Whatever fears might tempt us to linger in the old age rather
than fully embracing the age of resurrection, we may take comfort from one
fundamental truth. The movement of God toward the healing of Creation has never
once been bound by the barriers put in its path; not by stones rolled in front
of tombs, not by locked doors, not by religious leaders or people in power in
any time or place.  We might yet have instincts to silence and run away from
this crazy disruption brought about by the resurrection, but this short story
from Acts that is today’s scripture lesson remind us that God’s work of truth
and justice and life and peace can’t be stopped.  It is a pesky and
resilient and powerful movement.  It’s a God thing, and as much as it
would not be tamed by the religious leaders of Jesus’ day, neither can it be
tamed by you or me or anyone else.  Once it is embraced it becomes the
seed for an entirely new way of being in the world, it creates a community that makes
possible a life of fearless generosity.  Although it disrupts the way
“things have always been,” which is at first a scary and threatening thing, once
it is embraced you wonder how you ever lived life without it.

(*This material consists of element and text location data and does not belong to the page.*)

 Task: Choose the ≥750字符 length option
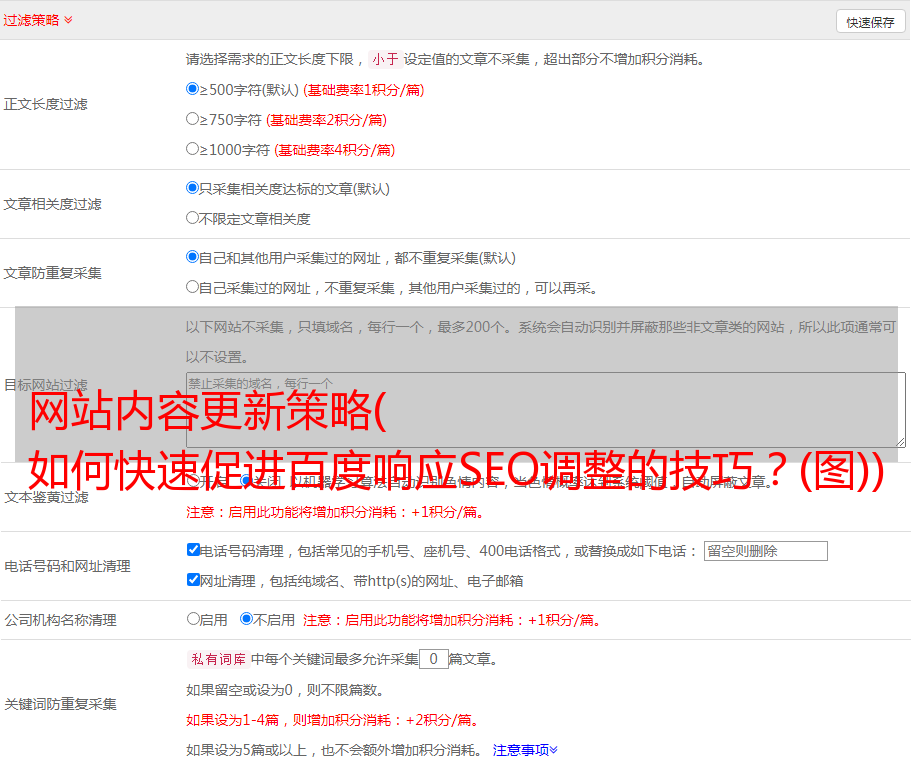(x=193, y=119)
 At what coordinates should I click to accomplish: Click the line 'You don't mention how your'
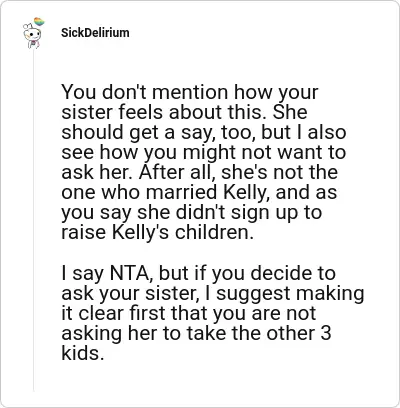coord(190,92)
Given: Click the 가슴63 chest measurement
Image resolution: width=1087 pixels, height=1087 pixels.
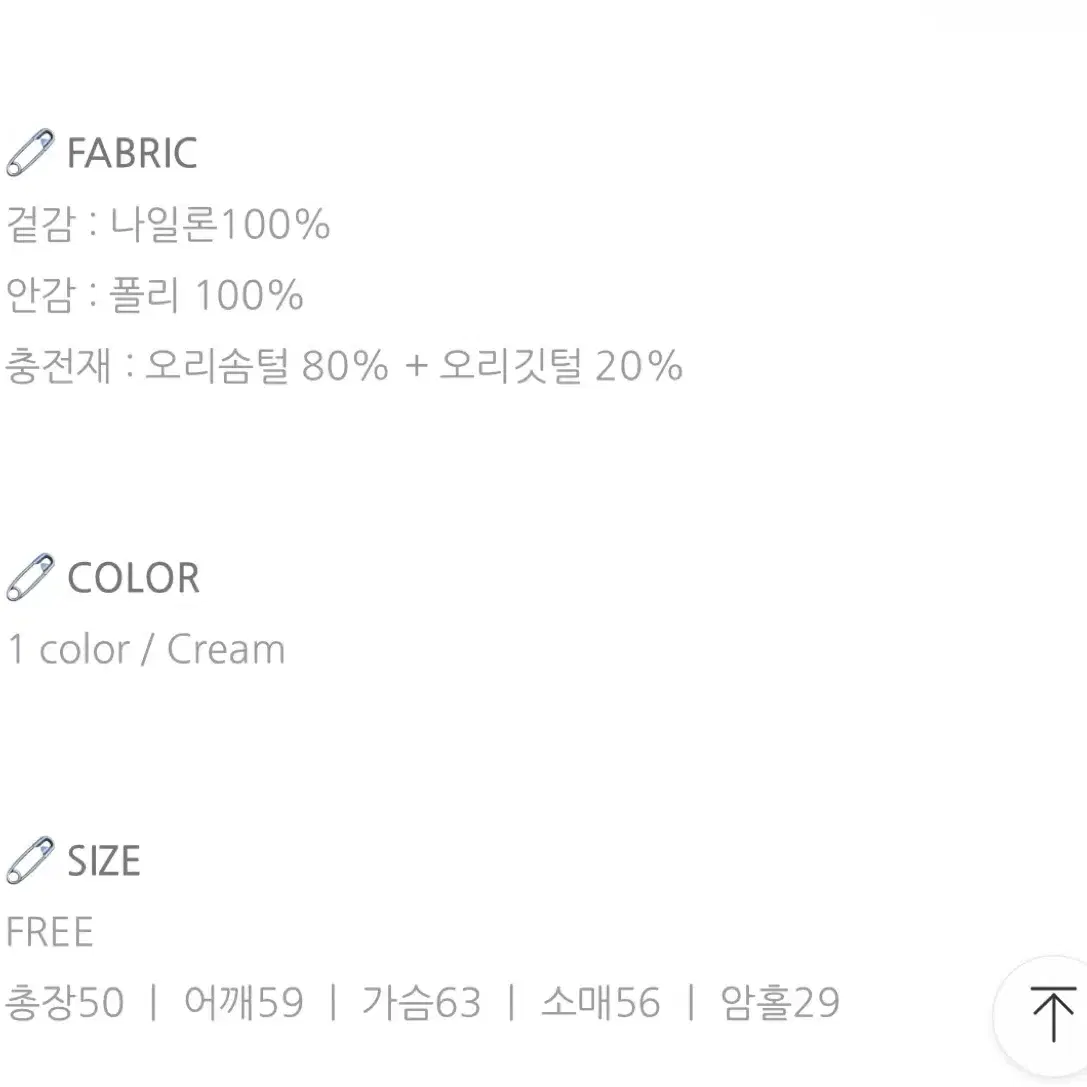Looking at the screenshot, I should [421, 1002].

Jessie wrote that at the end of last week as she was driving
back into North Carolina from her brief sojourn in these parts, something
caught her eye just as she crossed the state line.  It was a plant called kudzu. 
Kudzu is a vine that grows uncontrollably. It is not native to North America,
and its existence has been a disruption to horticulturalists all over the South
since it arrived.  Kudzu came into North America as a seed, one that slips
into the cracks and crevices of this world, and once it takes root it cannot be
stopped. It is a pesky, resilient, and powerful plant. 
The gospel of the kingdom and the resurrection that establishes
it is a little bit like kudzu.  We can do our best to tame it and contain
it, but once it has slipped into the cracks of our lives it will not be stopped
until it has completely filled us.  God is God and God wins this
story.  The One who began a good work—in the act and sustaining of Creation,
in redeeming Israel, in sending Jesus to live, die, and rise again, and whose
Holy Spirit now lives and intercedes for us in this world will bring it to completion.

And so my prayer today is that we who come to this Table to see with our
eyes and touch with our hands the broken, poured out, yet risen for our sake
body and blood of our Lord might have this truth planted deeply within us, so
that the fearlessness of Peter, the hospitality and grace of the first apostles,
and the power of our resurrected Lord might spill forth from our lives with
great joy and without fear, on this day and every day.  In the name of the
Father, and of the Son, and of the Holy Spirit.  Amen.